LONDON - As investors prepare to digest the latest round of company earnings figures, Britain's move to scrap the quarterly reporting requirement has revealed a divergence of opinion between the domestic and US investment communities.
While British investors endorse what they perceive as a measure against short-termism, their counterparts across the Atlantic are concerned that less frequent company reports will mean less transparency.
In a world of increasing financial regulation, Britain is bucking the trend by accelerating EU plans to relax the current reporting rules, which are especially onerous for small firms.
"A desire to not disappoint the markets, when you are speaking to the markets every three months, will inevitably lead to the business making short-term decisions to the detriment of long-term shareholders," said Kevin Murphy, a fund manager at Schroders, one of Britain's biggest asset management companies.

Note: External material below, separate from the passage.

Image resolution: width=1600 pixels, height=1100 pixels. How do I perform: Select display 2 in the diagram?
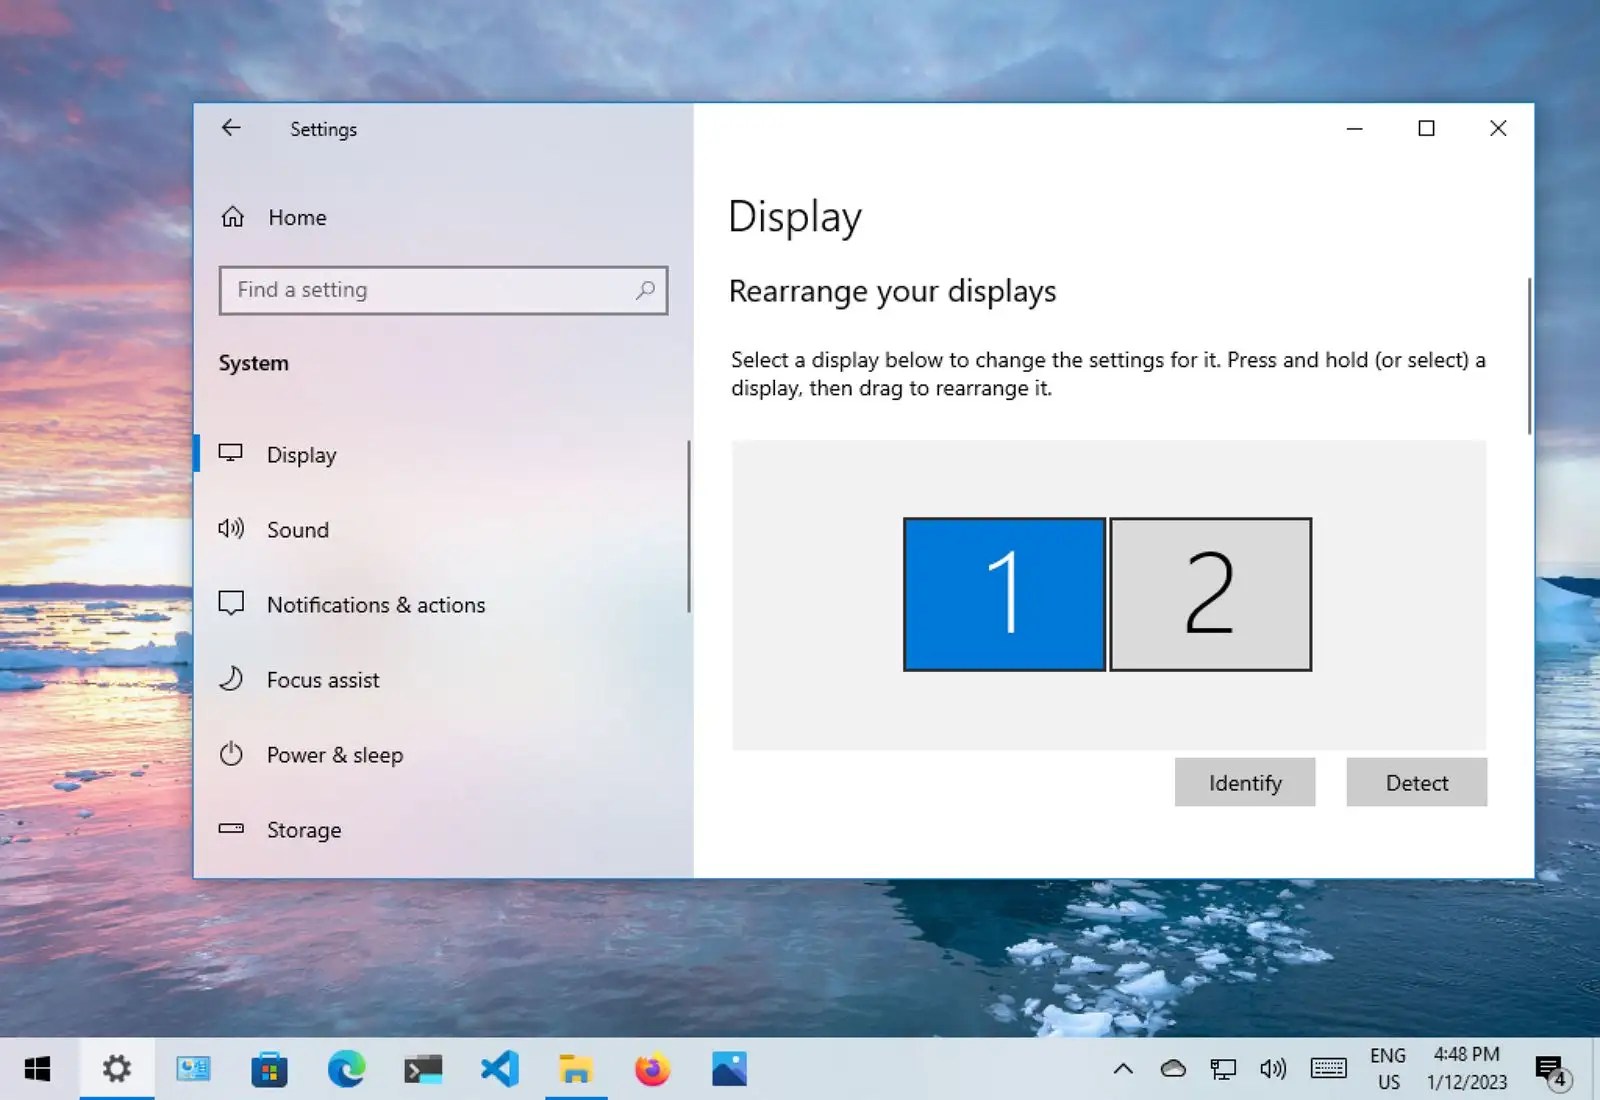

All eight British fund managers interviewed by Reuters for this article supported the rule change.
Some corporate heavyweights have already made moves away from the treadmill of quarterly reporting.

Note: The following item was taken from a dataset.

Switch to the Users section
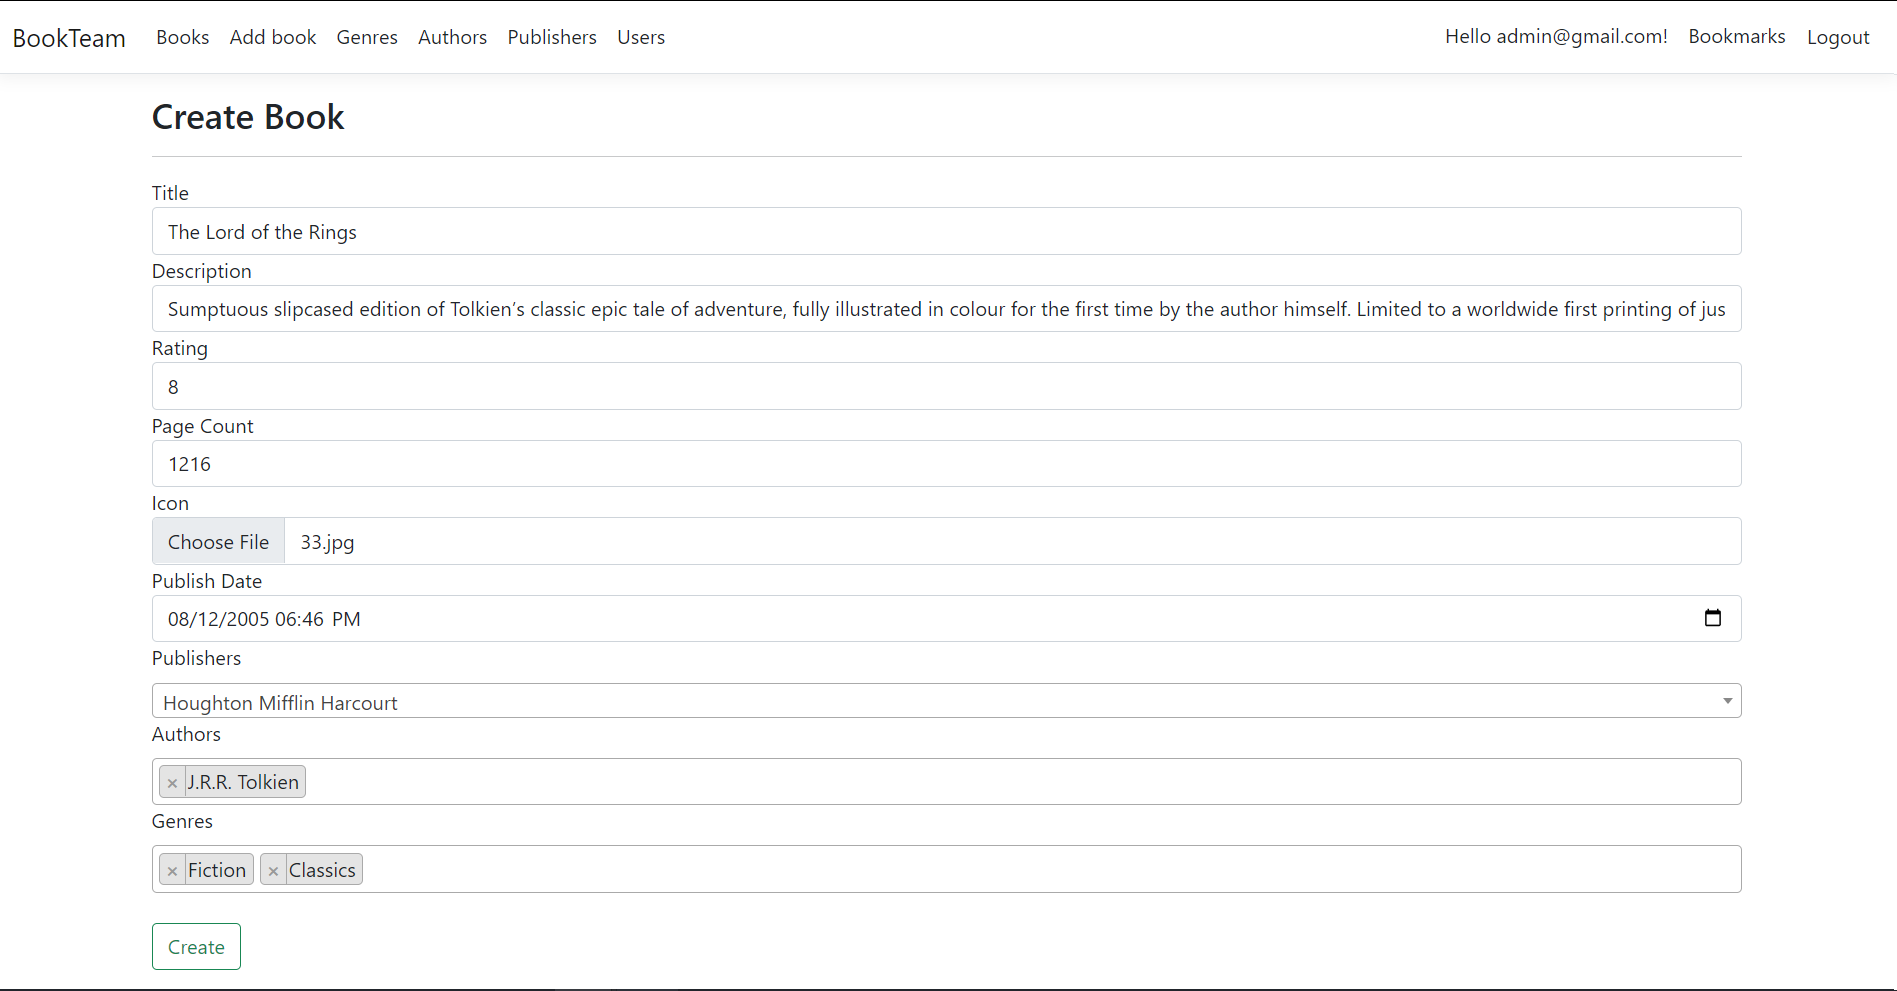(x=641, y=37)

Germany's Porsche was involved in a high-profile dispute between 2001 and 2008 with Deutsche Boerse, operator of the Frankfurt Stock Exchange, after refusing to comply with the requirement to issue quarterly reports.
Paul Polman, CEO since 2009 of Anglo-Dutch consumer goods giant Unilever , the seventh biggest firm on the London Stock Exchange, is a critic of what he calls"quarterly capitalism". He has changed Unilever's reporting so that full bottom-line figures are given just twice per year.